Istotne byłoby przeprowadzenie aktualnych badań w RODK.
xxxxxxxxxxxxxxxxxxxxxxxx (podpis i pieczatka pani psycholog)
PSYCHOLOG
Trener Polskiego Towarzystwa Psychologicznego
do tego notka z policji w treści mniej więcej takiej:
"według ustaleń Wydziału Dochodzeniowo-Śledczego Policji,
Anetta K. conajmniej od wiosny 2004 nie pokazuje się pod wskazanym
adresem. Zdołano ustalić, iż od tamtej pory przebywa w Niemczech
w towarzystwie Ulricha R."
Ok - chyba jest, choćba maleńka, podstawa do poproszenia
Sądu o wydanie _tymczasowego_postanowienia_o_ustaleniu_miejscu_poby
tu_
_maloletniego_przy_ojcu_ na czas trwania sprawy - o ktore ta "kanalia",
ojciec, ośmiela sie prosić, żeby doprowadzic (cymbał jeden) do
bezpiecznego dla dziecka spotkania z nie widzianą od ponad roku
mamą? A prosi o "zabezpieczenie" mając w pamięci "raport wywiadowczy"
wynajętej przed ok. rokiem przez żonę "agencji detektywistycznej",
która _mimo_że_decyzją_sądu_ojciec_sprawował_opiekę_ relacjonowała:
"najlepszym momentem odbicia dziecka będzie moment, gdy ojca nie będzie
na miejscu, zaś obiekt będzie tylko pod opieką ciotki".
Obserwację podjęto na kilka dni przed tym, gdy miałem się
udać do oddalonego o 200 km Wrocławia na kolejne posiedzenie Sądu.
Na szczęście coś mi na spokojnym osiedlu, gdzie wszyscy się znają
"zaczęło śmierdzieć" (jakies zbiry z komórami, i tacy "słuchający
rękawa", kilka aut na obcych numerach, kilka innych
niepokojących symptomów, podejrzane zachowanie ex),
zdołaliśmy spakować z młodym graty do auta i "oddalić się, klucząc,
w nieznanym kierunku" (gdyby nie ten raport "detektywow" to do dziś
podejrzewałbym się o paranoję).
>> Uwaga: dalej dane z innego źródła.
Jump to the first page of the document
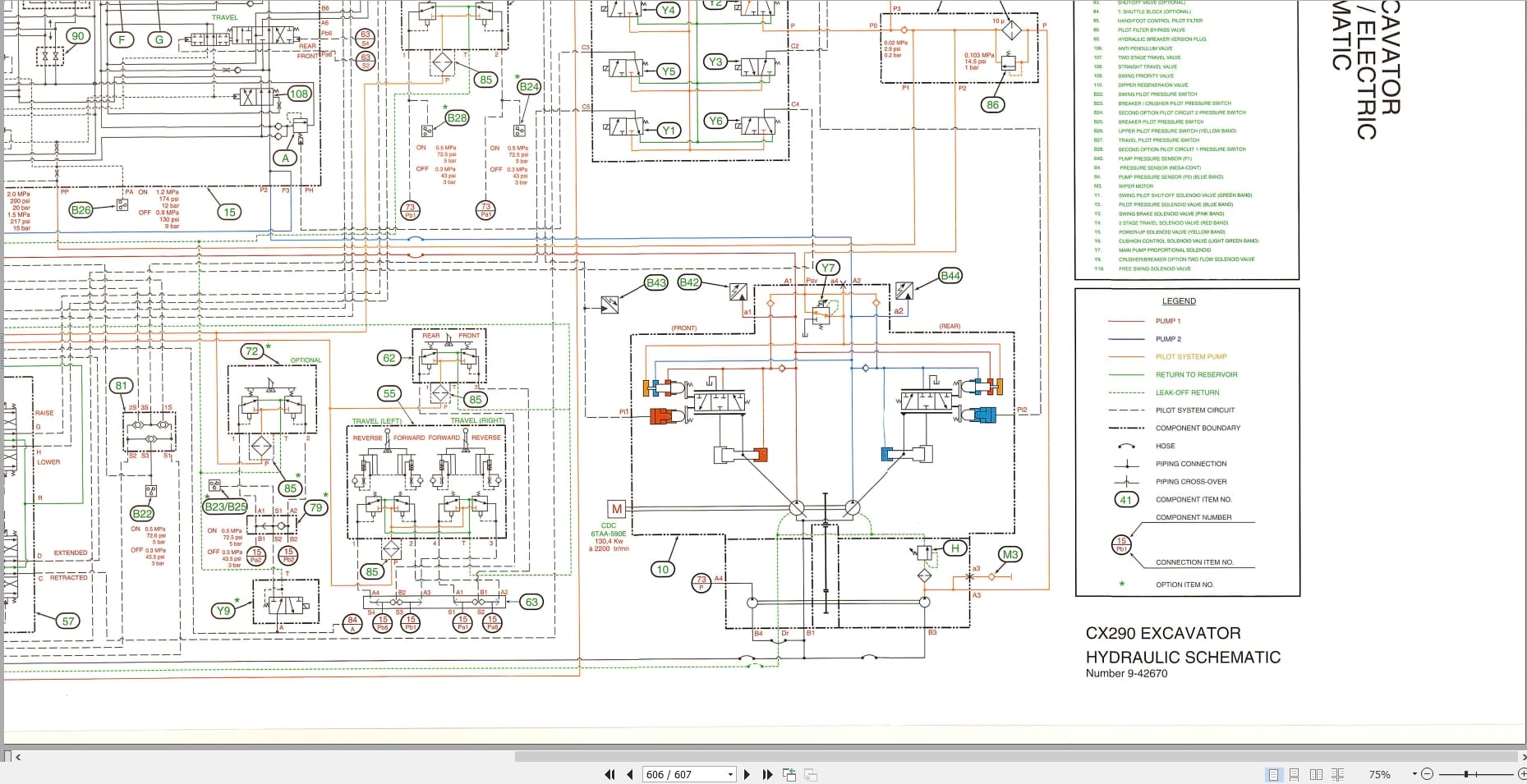This screenshot has height=784, width=1527. pos(609,774)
Ma też w pamięci i inne "akcje"...
A co na to "Sąd"?
ano: odmowa, z powodu NIE uwiarygodnienia przedstawionych okoliczności.
(no, jak już dla sądu policja jest niewiarygodna...)
Adwokat ex: Sąd sam widzi, że pozwany szantażuje(?!) i Sąd i matkę,
uzależniając zgodę na widzenie z dzieckiem od zrzeczenia(???) się
przez nią praw rodzicielskich!
No i lecą "extra" po ograniczeniu mi praw rodzicielskich, żebym nie mógł
się już wtrącać w sprawę ewentualnego wywiezienia syna z Polski.
Rozmowa na policji:
- dlaczego pan nie stosuje się do postanowień Sądu i nie oddaje dziecka?
- a pani by swoje oddała?
- ...
- czy jestem zatrzymany?
- nie... poza tym pamiętam też inne okoliczności... do widzenia i życzę
szczęścia
- do widzenia
kurde... przepraszam Was, ale musiałem się wyżalić... - już mnie trafia :(
v.
PS. a jakby kto nie wierzył, jakie CUDA dzieją się w Sądach,
to zapraszam na tzw. "osobę społecznego zaufania" - takich dwóch
na każdą ze stron, nawet po utajnieniu rozprawy Sędzia wywalić nie może.
Szopka odbędzie się we Wrocławiu, 25 sierpnia.